Zaruret çek, minnet çekme…

Ara sıra şairlerin "divan"larını karıştırırım. Maalesef divanlar "hüsniyat" dediğimiz "kaş, göz, bel, âşık, mâşuk, şarap, dilber" gibi daha çok güzelliklerin dile getirildiği şiirlerle dolu. İlim, irfan, hikmet gibi toplumun geleceğini ilgilendiren içtimâî beyitlere pek az rastlıyoruz. Sait Paşa Divanı'nı incelerken "işte bu güzelmiş" diye altını çizdiğim bir beyit vesilesiyle bugün minnet konusu üzerinde konuşalım istiyorum.

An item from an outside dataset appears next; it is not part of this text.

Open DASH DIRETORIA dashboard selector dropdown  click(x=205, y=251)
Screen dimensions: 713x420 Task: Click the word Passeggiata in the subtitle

Önce Sait Paşa'ya (ö. 1891) kulak verelim:

"Zarûret çekse de erbâb-ı irfân imtinân çekmez//Hele âlemde bâr-ı minneti insan olan çekmez."

Şair bugünkü dille diyor ki:

İlim-irfan sahipleri yoksulluk çekse de minnet çekmez. Sadece ilim-irfan sahipleri değil, esasen insan olan hiçbir zaman minnet yükünü taşıyamaz.

Peki, minnet nedir?

Sözlükler minneti "Yapılan bir iyiliğin yükü, ağırlığı altında ezilme, iyilik yapana karşı kendini daima borçlu hissetme" şeklinde tanımlıyor. "Minnet çekme" deyimi de "Bir iyiliğin yükü altında kalmak, ezilmek" demektir.

Minnet; iyilik yapana karşı insanın kendini borçlu hissetmesi ise ve bu da ağır bir yükse "o zaman kimse kimseye iyilik yapmasın" diyeceksiniz. İlk bakışta böyle bir anlam çıkıyorsa da mesele öyle değil.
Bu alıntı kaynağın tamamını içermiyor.